Murderer given prison sentence of 113-plus years

Club owner had cut up, burned bodies of three victims after slayings in 2003

? A former nightclub owner convicted of killing three men and recruiting patrons to help destroy the victims’ remains has been sentenced to more than 100 years in prison.

Arturo Garcia, 30, listened as Sedgwick County District Judge William Woolley said Friday the crimes were committed in an “especially heinous, atrocious or cruel manner.”

Garcia was given two consecutive “Hard 50” sentences on two counts of first-degree murder, plus 13 years and eight months for second-degree murder. The “Hard 50” requires that a person serve a minimum 50 years before becoming eligible for parole.

A Sedgwick County jury convicted Garcia last month of first-degree murder for the deaths of Clint Jones, 30, and Nicolas Ramirez, 22, and of second-degree murder in the killing of Oscar Ramirez.

All three were killed last summer in the basement of Garcia’s Club Mexico — Jones on July 26 and the Ramirez brothers five days later.

Witnesses testified to seeing the bodies and that Garcia recruited a group of club regulars to help him cut up the bodies and burn them in a Cowley County field.

“Most murderers do not cut up their victims, take them out to the country, douse them with gasoline and burn them,” prosecutor Ann Swegle said in arguing that Garcia’s actions met the requirements of state law for the “Hard 50” sentence.

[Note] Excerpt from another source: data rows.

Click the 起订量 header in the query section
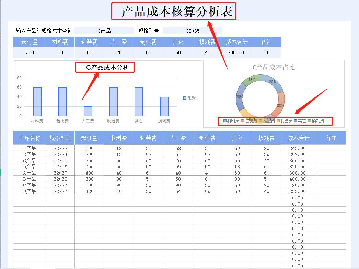The image size is (359, 269). (29, 42)
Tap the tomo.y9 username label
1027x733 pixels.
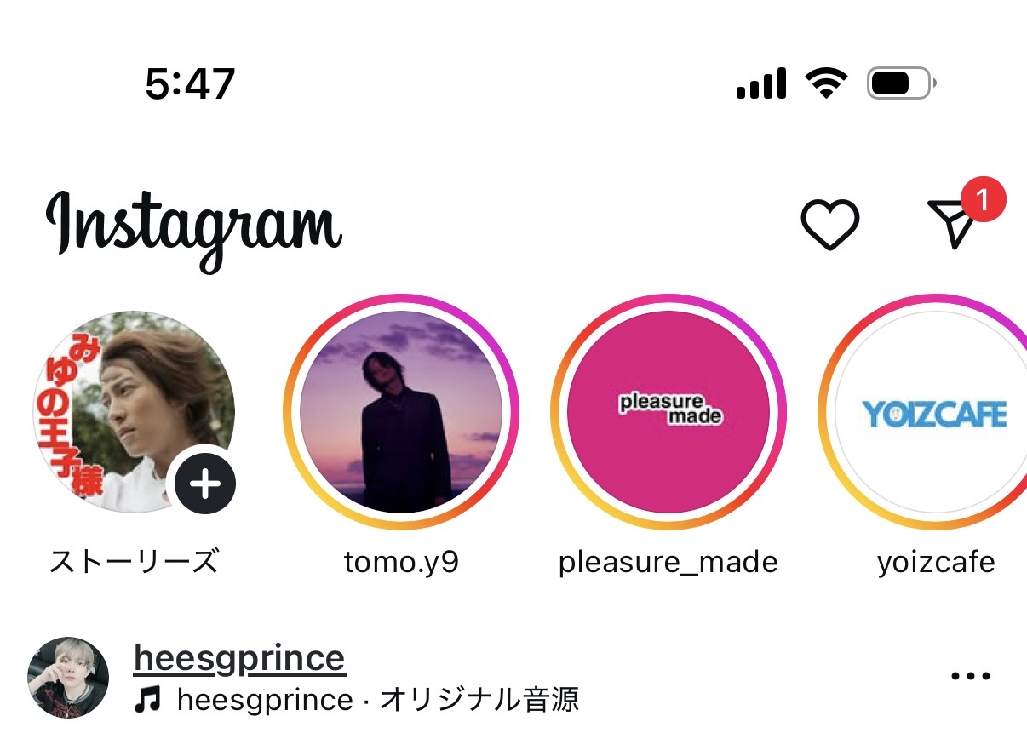tap(401, 563)
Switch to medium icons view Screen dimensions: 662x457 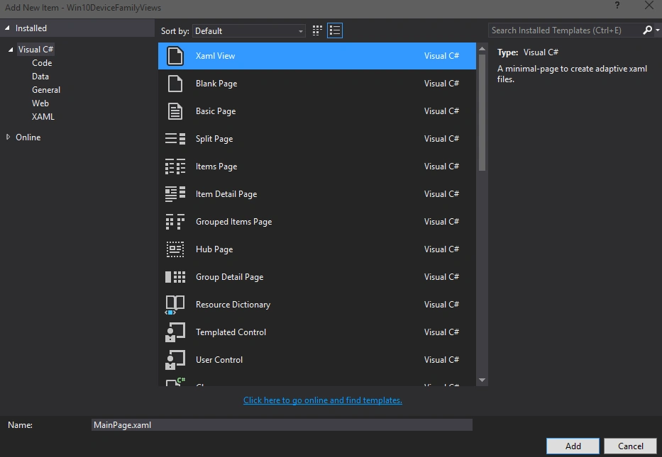click(x=317, y=30)
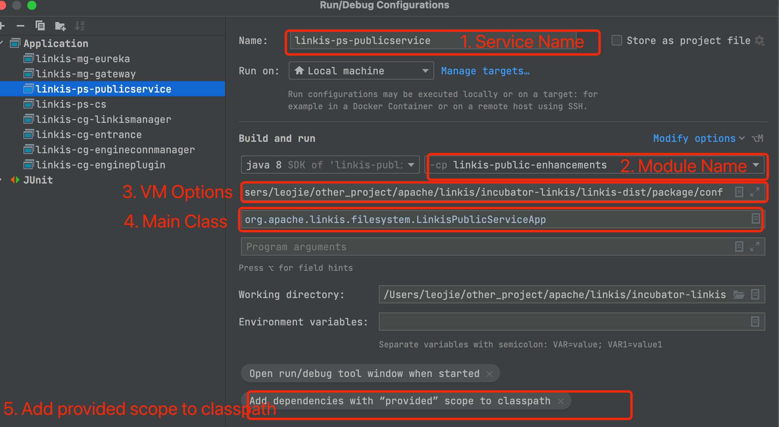
Task: Select linkis-mg-gateway configuration in tree
Action: tap(86, 74)
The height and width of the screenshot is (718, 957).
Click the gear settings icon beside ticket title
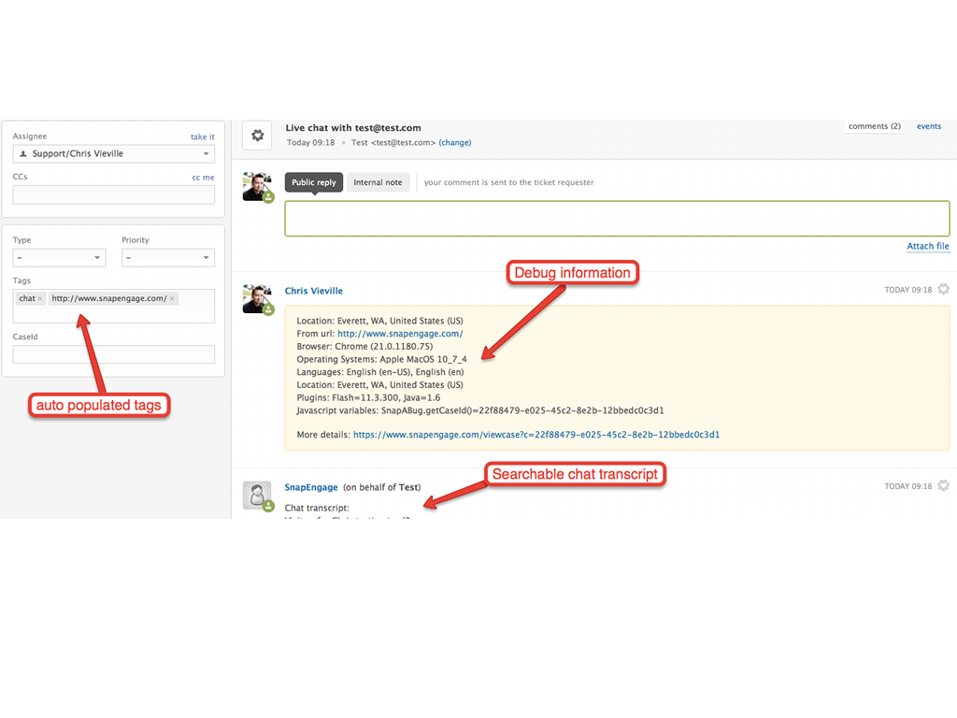[x=257, y=136]
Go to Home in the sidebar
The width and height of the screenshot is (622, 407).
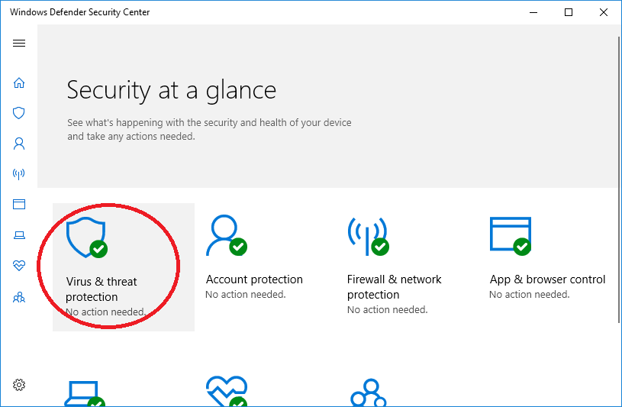pyautogui.click(x=19, y=82)
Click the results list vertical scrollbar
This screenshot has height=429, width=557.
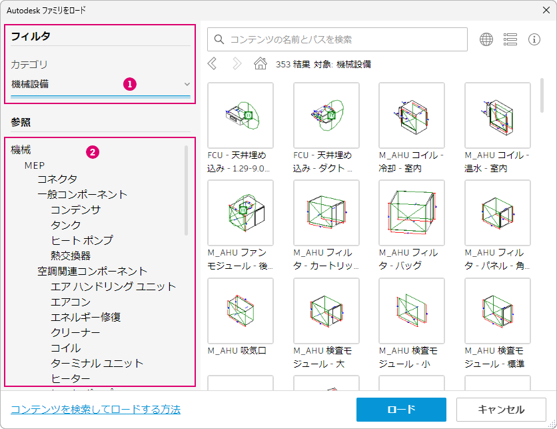tap(542, 95)
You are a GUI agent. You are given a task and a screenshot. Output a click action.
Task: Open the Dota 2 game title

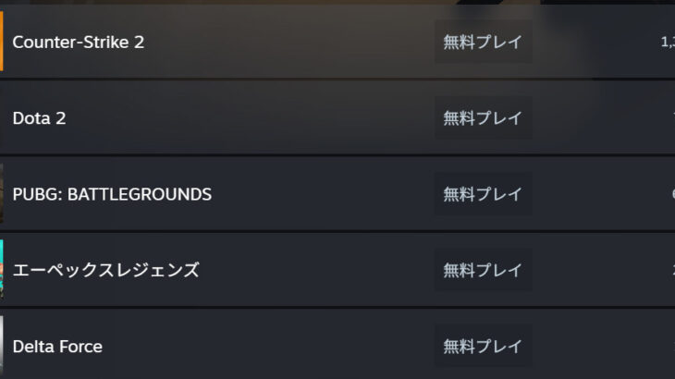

Defense attorney Michael Whalen said Garcia’s actions were not necessarily depraved but reflected an intent to dispose of the bodies and cover up his crimes.

“It was not for joy; it was not for particularly sadistic reasons,” Whalen said. “It was to hide the events that occurred.”

The judge disagreed, saying Garcia’s crimes were indeed heinous under Kansas law.

“There’s a difference between merely getting rid of a body and the way these bodies were disposed of,” Woolley said.

On Friday, Whalen argued that giving Garcia such a harsh sentence because of how the bodies were treated was unfair, since the seven people who helped Garcia dispose of the bodies face only probation.

“Those thugs and punks got probation for the exact same activity,” Whalen said. “It’s disingenuous for the state to say, ‘Give (Garcia) an additional 25 years.”‘

But Woolley said if Garcia hadn’t killed the three men, there would have been no bodies to dispose of.